═══ RECORDS FOR THE TASK
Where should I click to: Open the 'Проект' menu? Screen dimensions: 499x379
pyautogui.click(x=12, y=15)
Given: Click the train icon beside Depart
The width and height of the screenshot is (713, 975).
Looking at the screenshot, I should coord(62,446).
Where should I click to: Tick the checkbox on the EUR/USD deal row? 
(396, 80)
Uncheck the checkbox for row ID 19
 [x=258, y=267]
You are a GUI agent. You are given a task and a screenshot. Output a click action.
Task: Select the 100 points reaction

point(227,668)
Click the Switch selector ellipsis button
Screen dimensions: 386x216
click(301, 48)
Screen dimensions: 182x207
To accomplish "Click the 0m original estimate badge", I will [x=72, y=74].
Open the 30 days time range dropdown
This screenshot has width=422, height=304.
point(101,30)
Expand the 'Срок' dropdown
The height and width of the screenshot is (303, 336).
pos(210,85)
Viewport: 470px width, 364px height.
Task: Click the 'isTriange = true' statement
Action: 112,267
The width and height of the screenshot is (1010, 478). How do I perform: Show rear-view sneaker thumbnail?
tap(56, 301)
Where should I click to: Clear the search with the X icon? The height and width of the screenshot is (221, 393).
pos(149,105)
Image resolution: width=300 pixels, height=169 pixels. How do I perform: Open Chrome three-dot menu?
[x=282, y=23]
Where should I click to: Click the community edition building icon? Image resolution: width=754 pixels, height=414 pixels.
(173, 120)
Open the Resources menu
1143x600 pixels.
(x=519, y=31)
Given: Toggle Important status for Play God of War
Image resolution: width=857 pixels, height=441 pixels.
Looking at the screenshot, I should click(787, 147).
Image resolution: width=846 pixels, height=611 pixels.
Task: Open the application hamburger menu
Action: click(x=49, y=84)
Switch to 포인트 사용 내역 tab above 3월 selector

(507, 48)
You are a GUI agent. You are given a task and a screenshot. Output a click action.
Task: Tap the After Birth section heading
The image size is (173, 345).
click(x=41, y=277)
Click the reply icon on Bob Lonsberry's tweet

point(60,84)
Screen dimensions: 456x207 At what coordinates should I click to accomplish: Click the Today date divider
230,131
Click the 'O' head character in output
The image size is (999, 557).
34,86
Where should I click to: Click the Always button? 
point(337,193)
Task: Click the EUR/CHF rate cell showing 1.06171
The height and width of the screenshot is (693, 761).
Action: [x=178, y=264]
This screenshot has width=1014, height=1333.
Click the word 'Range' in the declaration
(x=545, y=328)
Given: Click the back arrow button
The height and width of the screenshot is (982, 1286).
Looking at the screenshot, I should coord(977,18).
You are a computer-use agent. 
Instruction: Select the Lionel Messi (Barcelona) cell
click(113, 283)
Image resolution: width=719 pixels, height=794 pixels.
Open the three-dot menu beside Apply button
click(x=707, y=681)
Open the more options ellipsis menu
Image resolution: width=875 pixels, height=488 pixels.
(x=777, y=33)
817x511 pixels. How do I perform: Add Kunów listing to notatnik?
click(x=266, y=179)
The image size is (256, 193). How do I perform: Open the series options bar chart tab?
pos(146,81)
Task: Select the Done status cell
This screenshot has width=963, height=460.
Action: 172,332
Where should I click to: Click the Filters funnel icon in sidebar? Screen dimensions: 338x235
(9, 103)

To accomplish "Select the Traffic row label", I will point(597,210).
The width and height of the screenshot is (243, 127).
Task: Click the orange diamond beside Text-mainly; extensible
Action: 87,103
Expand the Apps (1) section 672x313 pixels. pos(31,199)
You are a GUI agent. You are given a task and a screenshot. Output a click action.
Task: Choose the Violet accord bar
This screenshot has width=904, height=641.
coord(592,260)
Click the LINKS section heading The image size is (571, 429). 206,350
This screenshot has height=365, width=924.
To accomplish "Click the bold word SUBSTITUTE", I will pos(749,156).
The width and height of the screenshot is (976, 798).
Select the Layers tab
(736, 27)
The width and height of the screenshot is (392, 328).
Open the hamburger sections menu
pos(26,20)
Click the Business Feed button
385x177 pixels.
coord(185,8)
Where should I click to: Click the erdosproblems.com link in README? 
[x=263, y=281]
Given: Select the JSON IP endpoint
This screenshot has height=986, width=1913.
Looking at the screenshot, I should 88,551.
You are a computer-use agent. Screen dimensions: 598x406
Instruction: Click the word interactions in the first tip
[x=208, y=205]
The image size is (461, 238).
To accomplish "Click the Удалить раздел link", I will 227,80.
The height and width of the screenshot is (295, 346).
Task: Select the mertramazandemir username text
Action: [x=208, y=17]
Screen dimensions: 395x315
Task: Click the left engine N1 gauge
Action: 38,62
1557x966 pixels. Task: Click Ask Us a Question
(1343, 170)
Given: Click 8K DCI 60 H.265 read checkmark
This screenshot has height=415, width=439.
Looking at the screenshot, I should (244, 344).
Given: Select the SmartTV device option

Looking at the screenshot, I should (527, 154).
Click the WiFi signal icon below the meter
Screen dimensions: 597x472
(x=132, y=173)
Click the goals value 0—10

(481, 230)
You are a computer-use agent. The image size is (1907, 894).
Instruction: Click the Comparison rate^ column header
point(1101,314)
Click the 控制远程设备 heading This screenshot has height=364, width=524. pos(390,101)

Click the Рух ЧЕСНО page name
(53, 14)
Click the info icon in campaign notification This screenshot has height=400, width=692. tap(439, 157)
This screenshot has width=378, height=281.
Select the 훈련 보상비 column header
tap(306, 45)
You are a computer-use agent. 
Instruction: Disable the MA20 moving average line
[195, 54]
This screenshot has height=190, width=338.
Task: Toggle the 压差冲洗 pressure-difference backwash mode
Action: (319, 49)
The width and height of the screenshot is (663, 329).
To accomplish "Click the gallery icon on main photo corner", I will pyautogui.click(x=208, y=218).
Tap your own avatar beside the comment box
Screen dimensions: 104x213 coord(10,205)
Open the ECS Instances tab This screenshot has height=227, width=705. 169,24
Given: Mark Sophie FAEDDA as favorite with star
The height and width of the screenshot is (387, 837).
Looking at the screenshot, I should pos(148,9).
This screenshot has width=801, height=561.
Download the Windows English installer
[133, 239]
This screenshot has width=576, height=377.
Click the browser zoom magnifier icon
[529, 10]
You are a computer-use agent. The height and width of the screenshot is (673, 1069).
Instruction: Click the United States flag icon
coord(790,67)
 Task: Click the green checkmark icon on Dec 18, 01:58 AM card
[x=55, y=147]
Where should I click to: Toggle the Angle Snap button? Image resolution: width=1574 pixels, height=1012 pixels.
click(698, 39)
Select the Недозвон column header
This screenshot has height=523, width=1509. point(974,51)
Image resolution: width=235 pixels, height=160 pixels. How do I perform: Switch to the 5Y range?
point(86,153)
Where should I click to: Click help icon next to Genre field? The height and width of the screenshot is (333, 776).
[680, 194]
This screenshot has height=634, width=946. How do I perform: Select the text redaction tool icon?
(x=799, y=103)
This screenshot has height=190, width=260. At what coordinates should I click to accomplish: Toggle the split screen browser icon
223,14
══════
**PROBLEM DESCRIPTION**
Restate the data above word for word, please.

**SOLUTION TO THIS TASK**
Where should I click to: Open the 'Проект' menu? Screen dimensions: 499x379
pyautogui.click(x=12, y=15)
Given: Click the train icon beside Depart
The width and height of the screenshot is (713, 975).
Looking at the screenshot, I should coord(62,446).
Where should I click to: Tick the checkbox on the EUR/USD deal row? 
(396, 80)
Uncheck the checkbox for row ID 19
 [x=258, y=267]
You are a GUI agent. You are given a task and a screenshot. Output a click action.
Task: Select the 100 points reaction

point(227,668)
Click the Switch selector ellipsis button
Screen dimensions: 386x216
click(301, 48)
Screen dimensions: 182x207
To accomplish "Click the 0m original estimate badge", I will [x=72, y=74].
Open the 30 days time range dropdown
This screenshot has width=422, height=304.
point(101,30)
Expand the 'Срок' dropdown
The height and width of the screenshot is (303, 336).
pos(210,85)
Viewport: 470px width, 364px height.
Task: Click the 'isTriange = true' statement
Action: 112,267
The width and height of the screenshot is (1010, 478). How do I perform: Show rear-view sneaker thumbnail?
tap(56, 301)
Where should I click to: Clear the search with the X icon? The height and width of the screenshot is (221, 393).
pos(149,105)
Image resolution: width=300 pixels, height=169 pixels. How do I perform: Open Chrome three-dot menu?
[x=282, y=23]
Where should I click to: Click the community edition building icon? Image resolution: width=754 pixels, height=414 pixels.
(173, 120)
Open the Resources menu
1143x600 pixels.
(x=519, y=31)
Given: Toggle Important status for Play God of War
Image resolution: width=857 pixels, height=441 pixels.
Looking at the screenshot, I should click(787, 147).
Image resolution: width=846 pixels, height=611 pixels.
Task: Open the application hamburger menu
Action: click(x=49, y=84)
Switch to 포인트 사용 내역 tab above 3월 selector

(507, 48)
You are a GUI agent. You are given a task and a screenshot. Output a click action.
Task: Tap the After Birth section heading
The image size is (173, 345).
click(x=41, y=277)
Click the reply icon on Bob Lonsberry's tweet

point(60,84)
Screen dimensions: 456x207 At what coordinates should I click to accomplish: Click the Today date divider
230,131
Click the 'O' head character in output
The image size is (999, 557).
34,86
Where should I click to: Click the Always button? 
point(337,193)
Task: Click the EUR/CHF rate cell showing 1.06171
The height and width of the screenshot is (693, 761).
Action: [x=178, y=264]
This screenshot has width=1014, height=1333.
Click the word 'Range' in the declaration
(x=545, y=328)
Given: Click the back arrow button
The height and width of the screenshot is (982, 1286).
Looking at the screenshot, I should coord(977,18).
You are a computer-use agent. 
Instruction: Select the Lionel Messi (Barcelona) cell
click(113, 283)
Image resolution: width=719 pixels, height=794 pixels.
Open the three-dot menu beside Apply button
click(x=707, y=681)
Open the more options ellipsis menu
Image resolution: width=875 pixels, height=488 pixels.
(x=777, y=33)
817x511 pixels. How do I perform: Add Kunów listing to notatnik?
click(x=266, y=179)
The image size is (256, 193). How do I perform: Open the series options bar chart tab?
pos(146,81)
Task: Select the Done status cell
This screenshot has width=963, height=460.
Action: 172,332
Where should I click to: Click the Filters funnel icon in sidebar? Screen dimensions: 338x235
(9, 103)

To accomplish "Select the Traffic row label", I will point(597,210).
The width and height of the screenshot is (243, 127).
Task: Click the orange diamond beside Text-mainly; extensible
Action: 87,103
Expand the Apps (1) section 672x313 pixels. pos(31,199)
You are a GUI agent. You are given a task and a screenshot. Output a click action.
Task: Choose the Violet accord bar
This screenshot has width=904, height=641.
coord(592,260)
Click the LINKS section heading The image size is (571, 429). 206,350
This screenshot has height=365, width=924.
To accomplish "Click the bold word SUBSTITUTE", I will pos(749,156).
The width and height of the screenshot is (976, 798).
Select the Layers tab
(736, 27)
The width and height of the screenshot is (392, 328).
Open the hamburger sections menu
pos(26,20)
Click the Business Feed button
385x177 pixels.
coord(185,8)
Where should I click to: Click the erdosproblems.com link in README? 
[x=263, y=281]
Given: Select the JSON IP endpoint
This screenshot has height=986, width=1913.
Looking at the screenshot, I should 88,551.
You are a computer-use agent. Screen dimensions: 598x406
Instruction: Click the word interactions in the first tip
[x=208, y=205]
The image size is (461, 238).
To accomplish "Click the Удалить раздел link", I will 227,80.
The height and width of the screenshot is (295, 346).
Task: Select the mertramazandemir username text
Action: [x=208, y=17]
Screen dimensions: 395x315
Task: Click the left engine N1 gauge
Action: 38,62
1557x966 pixels. Task: Click Ask Us a Question
(1343, 170)
Given: Click 8K DCI 60 H.265 read checkmark
This screenshot has height=415, width=439.
Looking at the screenshot, I should (244, 344).
Given: Select the SmartTV device option

Looking at the screenshot, I should (527, 154).
Click the WiFi signal icon below the meter
Screen dimensions: 597x472
(x=132, y=173)
Click the goals value 0—10

(481, 230)
You are a computer-use agent. The image size is (1907, 894).
Instruction: Click the Comparison rate^ column header
point(1101,314)
Click the 控制远程设备 heading This screenshot has height=364, width=524. pos(390,101)

Click the Рух ЧЕСНО page name
(53, 14)
Click the info icon in campaign notification This screenshot has height=400, width=692. tap(439, 157)
This screenshot has width=378, height=281.
Select the 훈련 보상비 column header
tap(306, 45)
You are a computer-use agent. 
Instruction: Disable the MA20 moving average line
[195, 54]
This screenshot has height=190, width=338.
Task: Toggle the 压差冲洗 pressure-difference backwash mode
Action: (319, 49)
The width and height of the screenshot is (663, 329).
To accomplish "Click the gallery icon on main photo corner", I will pyautogui.click(x=208, y=218).
Tap your own avatar beside the comment box
Screen dimensions: 104x213 coord(10,205)
Open the ECS Instances tab This screenshot has height=227, width=705. 169,24
Given: Mark Sophie FAEDDA as favorite with star
The height and width of the screenshot is (387, 837).
Looking at the screenshot, I should pos(148,9).
This screenshot has width=801, height=561.
Download the Windows English installer
[133, 239]
This screenshot has width=576, height=377.
Click the browser zoom magnifier icon
[529, 10]
You are a computer-use agent. The height and width of the screenshot is (673, 1069).
Instruction: Click the United States flag icon
coord(790,67)
 Task: Click the green checkmark icon on Dec 18, 01:58 AM card
[x=55, y=147]
Where should I click to: Toggle the Angle Snap button? Image resolution: width=1574 pixels, height=1012 pixels.
click(698, 39)
Select the Недозвон column header
This screenshot has height=523, width=1509. point(974,51)
Image resolution: width=235 pixels, height=160 pixels. How do I perform: Switch to the 5Y range?
point(86,153)
Where should I click to: Click help icon next to Genre field? The height and width of the screenshot is (333, 776).
[680, 194]
This screenshot has height=634, width=946. How do I perform: Select the text redaction tool icon?
(x=799, y=103)
This screenshot has height=190, width=260. At what coordinates should I click to accomplish: Toggle the split screen browser icon
223,14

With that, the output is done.